For each of the methods that follows, we will:
1. Use ~RCM to model available data
2. Define parameter of interest
3. Introduce assumptions
4. Show that (2) is identified under (1)+(3)
5. Discuss estimation
## Takeaways
For a given research question, (1) + your ability to defend (3) determines whether you can get (2).
\bigskip
or
\bigskip
Any of the methods that we discuss below is a reasonable estimator (consistent) only if
- you have access to (1),
- are willing to assume (3), and
- are interested in (2).
## Parameters of interest
Potential parameters of interest include:
- ATE: $E(Y(1)-Y(0))$
- ATT: $E(Y(1)-Y(0)|D=1)$
- CATE: $E(Y(1)-Y(0)|X=x)$, for some RV $X$
- ..., see Imbens and Wooldridge, Section 3
# Propensity score
## Potential outcomes
For every individual, we have
- Potential outcomes:
- $Y(1)$: observed outcome if treatment were applied
- $Y(0)$: observed outcome if no treatment applied
- Treatment status:
- $D \in \{0,1\}$: 1 if treated, 0 if not
- Confounders $X \in \mathcal{X} \subset \mathbb{R}^k$
## Available data
For each individual, we observe:
- Observed outcome:
- $Y = D Y(1) + (1-D)Y(0) = Y(D)$
- Treatment status $D$
- Confounders $X \in \mathcal{X} \subset \mathbb{R}^k$
We assume a random sample $((Y_i,D_i,X_i),~i=1,\cdots,n)$, and assume $n \to \infty$
## Parameter of interest
$$ATE=E(Y(1)-Y(0))$$
Alternatively, could estimate the
## Mean comparison
Why is
$$ \hat{ATE} = \frac{\sum_i D_i Y_i}{\sum_i D_i} -
\frac{\sum_i (1-D_i) Y_i}{\sum_i (1-D_i)}$$
not a good estimator, in general?
## IPW Assumptions
**Unconfoundedness.**
$$(Y(1),Y(0)) \perp D$$
\bigskip
**Overlap.** $p(x)\in(0,1) \forall x \in \mathcal{X}$, where
$$p(x) \equiv P(D=1|X=x)$$
## Interpretation
- Unconfoundedness:
1. local experiment at every $x \in \mathcal{X}$
2. individual gain $= f(X) + u,~u \perp X$
- Overlap:
1. use (1) above, and intuition from RCT
- Example: Malmendier and Tate (QJE, 2005), "Superstar CEO's"
## Identification
Under the randomization assumption,
$$
\begin{aligned}
E\left[\frac{DY}{p(X)} \right] &=
E\left[\frac{DY(1)}{p(X)} \right] \\
&= E_X\left[E_{(Y(1),D|X)}\left[\left. \frac{DY(1)}{p(X)} \right|X \right]\right] \\
&= E_X\left[\frac{1}{p(X)}E_{(Y(1),D|X)}\left[DY(1) | X\right]\right] \\
&= E_X\left[\frac{1}{p(X)}E_{(D|X)}\left[D | X\right]E_{(Y(1)|X)}\left[Y(1) | X\right]\right] \\
&= E_X\left[E_{(Y(1)|X)}\left[Y(1) | X\right]\right] \\
&= E(Y(1))
\end{aligned}
$$
First equality follows from $DY = D(DY(1)+(1-D)Y(0))$ and $D(1-D)=0$.
## Identification (2)
Similarly for the control outcome.
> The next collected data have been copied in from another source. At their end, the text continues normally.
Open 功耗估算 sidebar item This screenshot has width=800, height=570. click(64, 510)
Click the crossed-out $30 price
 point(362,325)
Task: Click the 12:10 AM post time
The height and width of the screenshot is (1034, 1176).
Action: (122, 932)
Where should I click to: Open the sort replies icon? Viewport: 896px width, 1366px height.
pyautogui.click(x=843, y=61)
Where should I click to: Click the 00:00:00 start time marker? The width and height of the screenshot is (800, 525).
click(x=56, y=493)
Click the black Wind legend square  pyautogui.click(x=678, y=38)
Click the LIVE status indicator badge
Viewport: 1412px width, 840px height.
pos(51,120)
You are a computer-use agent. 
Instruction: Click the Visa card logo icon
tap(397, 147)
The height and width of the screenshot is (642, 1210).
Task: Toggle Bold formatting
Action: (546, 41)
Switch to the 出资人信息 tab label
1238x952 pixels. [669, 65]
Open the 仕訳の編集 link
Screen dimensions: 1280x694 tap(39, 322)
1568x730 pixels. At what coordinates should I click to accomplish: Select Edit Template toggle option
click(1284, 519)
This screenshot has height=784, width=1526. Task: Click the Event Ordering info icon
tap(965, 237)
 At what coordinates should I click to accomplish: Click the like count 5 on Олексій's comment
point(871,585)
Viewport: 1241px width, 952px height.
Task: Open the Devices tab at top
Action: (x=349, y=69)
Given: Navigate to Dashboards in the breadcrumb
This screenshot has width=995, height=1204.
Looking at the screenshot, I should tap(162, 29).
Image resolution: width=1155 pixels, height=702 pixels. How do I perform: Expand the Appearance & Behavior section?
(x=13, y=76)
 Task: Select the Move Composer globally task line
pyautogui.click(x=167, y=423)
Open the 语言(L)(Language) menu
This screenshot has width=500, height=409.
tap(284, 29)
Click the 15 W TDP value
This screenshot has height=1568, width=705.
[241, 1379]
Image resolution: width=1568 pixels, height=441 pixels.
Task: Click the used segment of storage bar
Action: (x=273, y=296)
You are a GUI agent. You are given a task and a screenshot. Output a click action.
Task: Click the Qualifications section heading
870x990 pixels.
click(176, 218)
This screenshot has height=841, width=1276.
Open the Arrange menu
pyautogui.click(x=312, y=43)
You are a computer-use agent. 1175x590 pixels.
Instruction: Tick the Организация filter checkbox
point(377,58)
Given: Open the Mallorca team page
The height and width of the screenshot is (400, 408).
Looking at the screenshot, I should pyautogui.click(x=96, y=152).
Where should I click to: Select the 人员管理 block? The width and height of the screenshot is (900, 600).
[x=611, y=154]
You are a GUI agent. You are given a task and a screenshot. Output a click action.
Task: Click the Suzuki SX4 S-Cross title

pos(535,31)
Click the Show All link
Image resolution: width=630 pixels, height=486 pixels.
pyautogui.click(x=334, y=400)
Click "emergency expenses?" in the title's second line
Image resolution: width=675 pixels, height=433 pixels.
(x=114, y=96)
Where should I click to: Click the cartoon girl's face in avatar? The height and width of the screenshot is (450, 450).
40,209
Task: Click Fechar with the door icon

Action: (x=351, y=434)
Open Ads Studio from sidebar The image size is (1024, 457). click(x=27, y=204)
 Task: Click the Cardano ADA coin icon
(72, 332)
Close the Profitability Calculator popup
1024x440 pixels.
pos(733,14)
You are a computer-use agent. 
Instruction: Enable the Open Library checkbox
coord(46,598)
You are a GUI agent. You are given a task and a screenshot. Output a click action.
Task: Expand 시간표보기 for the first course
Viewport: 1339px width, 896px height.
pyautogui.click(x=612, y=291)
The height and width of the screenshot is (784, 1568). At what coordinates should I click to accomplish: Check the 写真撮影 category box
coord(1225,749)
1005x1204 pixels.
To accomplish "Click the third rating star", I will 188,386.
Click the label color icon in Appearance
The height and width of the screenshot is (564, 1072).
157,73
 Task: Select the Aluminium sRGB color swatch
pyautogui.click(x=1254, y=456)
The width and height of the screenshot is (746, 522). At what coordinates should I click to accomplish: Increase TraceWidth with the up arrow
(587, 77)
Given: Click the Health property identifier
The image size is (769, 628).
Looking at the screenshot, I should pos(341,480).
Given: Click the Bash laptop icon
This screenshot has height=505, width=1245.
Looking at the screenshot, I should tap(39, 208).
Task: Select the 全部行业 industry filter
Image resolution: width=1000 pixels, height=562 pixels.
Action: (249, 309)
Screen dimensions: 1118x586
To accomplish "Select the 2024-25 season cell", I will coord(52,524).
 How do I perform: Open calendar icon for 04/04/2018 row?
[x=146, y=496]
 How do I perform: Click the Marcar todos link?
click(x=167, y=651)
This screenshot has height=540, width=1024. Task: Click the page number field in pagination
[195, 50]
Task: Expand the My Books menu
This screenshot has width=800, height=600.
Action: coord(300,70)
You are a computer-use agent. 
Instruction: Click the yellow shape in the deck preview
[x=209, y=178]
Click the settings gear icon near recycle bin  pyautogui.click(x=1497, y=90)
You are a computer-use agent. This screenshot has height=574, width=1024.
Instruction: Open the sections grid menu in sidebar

Put together:
$$ E\left[\frac{DY}{p(X)} - \frac{(1-D)Y}{1-p(X)} \right]
= E(Y(1)-Y(0)).$$
We have translated
- the expression on the RHS, for which no sample analog is available
- using the assumptions
- into a quantity for which we can obtain the sample analog
? How to obtain the sample analog for $p(x)$?
## Feasible estimator
1. Use NP to estimate $\hat{p}(x)$
2. $\hat{ATE} = \frac{1}{n} \sum_i \left[\frac{D_iY_i}{\hat{p}(X_i)} - \frac{(1-D_i)Y_i}{1-\hat{p}(X_i)} \right]$
This is called the _IPW estimator_
## Properties
This is a semiparametric estimator. Hirano, Imbens, Ridder (2003, ECTA) show that
1. This estimator is consistent and asymptotically normal (a la Newey, 1994)
2. The estimator is efficient **even when** $p(x)$ is known, or if it is know that $p$ is logistic
- _IPW_ paradox
- see Hahn (1998); Graham (2011)
- the NP estimator implicitly uses **all** the moment conditions implied by the unconfoundedness assumption
## Other estimators
- Many other consistent estimators for the ATE and the CATE have been proposed, see Imbens and Wooldridge (2009)
- Recommendation: doubly robust estimators, see e.g. Firpo and Rothe (2015); Chernozhukov, Escanciano, Ichimura, Newey (2016)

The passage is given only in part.